The differences in tropical Pacific sea surface temperature (SST) expressions of El Niño-Southern Oscillation (ENSO) events of the same phase have been linked with different global atmospheric circulation patterns. This study examines the dynamical forcing of precipitation during October–December (OND) and March–May (MAM) over East Africa and during December–March (DJFM) over Central-Southwest Asia for 1950–2010 associated with four tropical Pacific SST patterns characteristic of La Niña events, the cold phase of ENSO. The self-organizing map method along with a statistical distinguishability test was used to isolate La Niña events, and seasonal precipitation forcing was investigated in terms of the tropical overturning circulation and thermodynamic and moisture budgets. Recent La Niña events with strong opposing SST anomalies between the central and western Pacific Ocean (phases 3 and 4), force the strongest global circulation modifications and drought over the Northwest Indian Ocean Rim. Over East Africa during MAM and OND, subsidence is forced by an enhanced tropical overturning circulation and precipitation reductions are exacerbated by increases in moisture flux divergence. Over Central-Southwest Asia during DJFM, the thermodynamic forcing of subsidence is primarily responsible for precipitation reductions, with moisture flux divergence acting as a secondary mechanism to reduce precipitation. Eastern Pacific La Niña events in the absence of west Pacific SST anomalies (phases 1 and 2), are associated with weaker global teleconnections, particularly over the Indian Ocean Rim. The weak regional teleconnections result in statistically insignificant precipitation modifications over East Africa and Central-Southwest Asia.

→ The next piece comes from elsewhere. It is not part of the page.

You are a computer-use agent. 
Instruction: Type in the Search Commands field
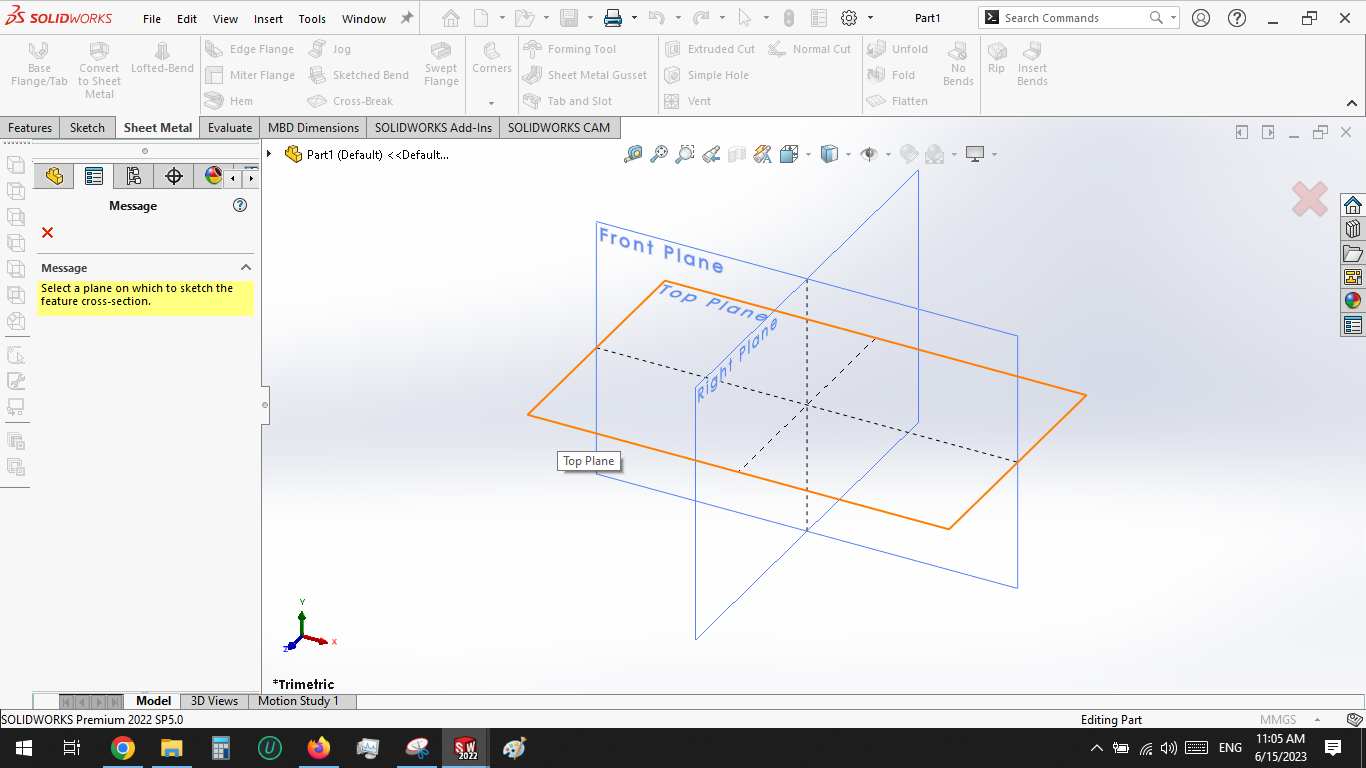pyautogui.click(x=1070, y=17)
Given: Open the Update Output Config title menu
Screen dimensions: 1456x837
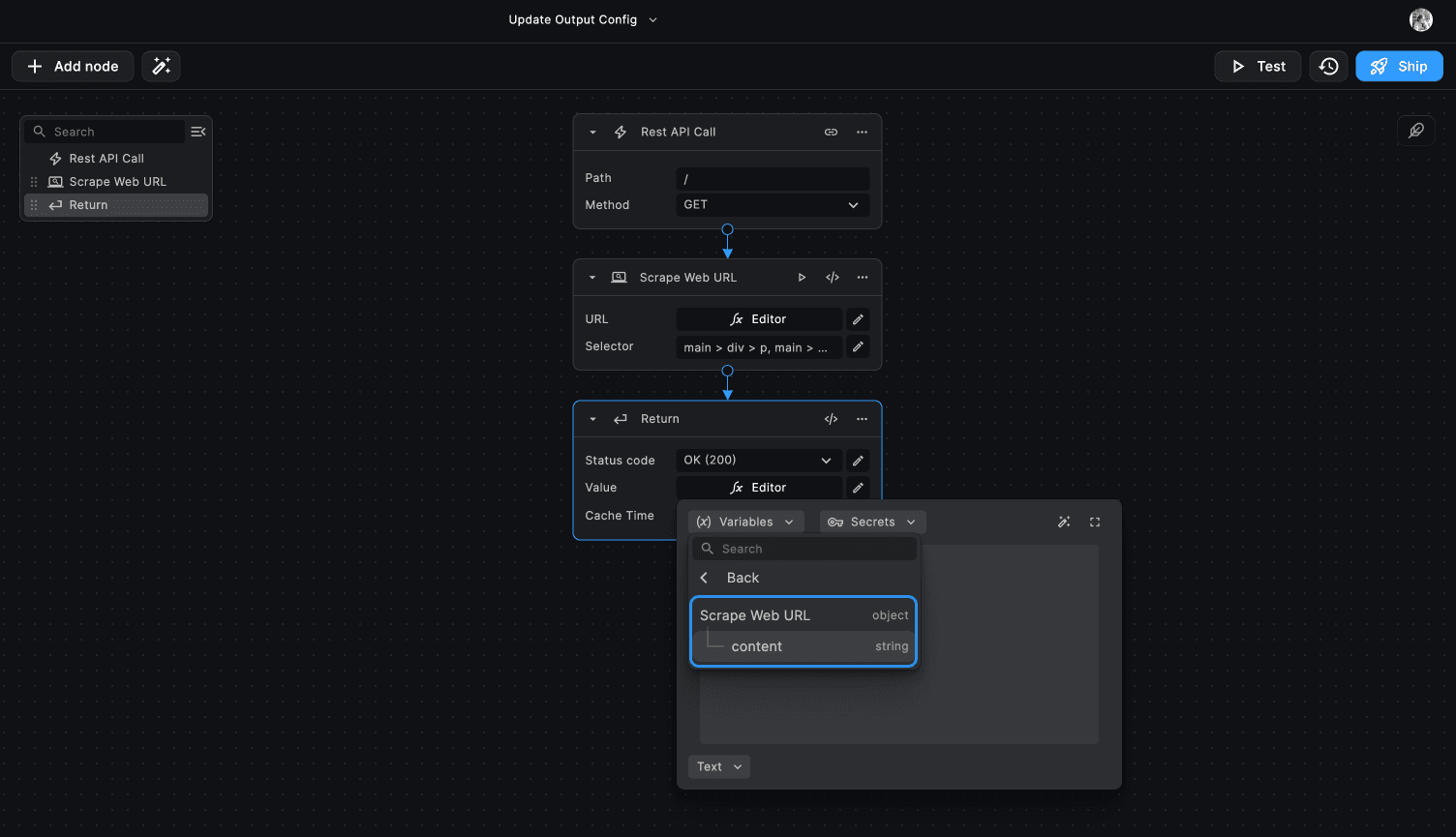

ENSO diversity La Niña Tropical warm pool Drought East Africa Central-Southwest Asia 



The authors would like to thank two anonymous reviewers whose comments and suggestions helped to improve the manuscript and Martin Hoerling for providing the GFS simulations. NCEP Reanalysis and ERSST data were provided by the NOAA/OAR/ESRL PSD, Boulder, Colorado, USA, from their web site at This research builds upon a multi-year research project carried out under a US Agency for International Development-funded Famine Early Warning Systems Network agreement with the US Geological Survey.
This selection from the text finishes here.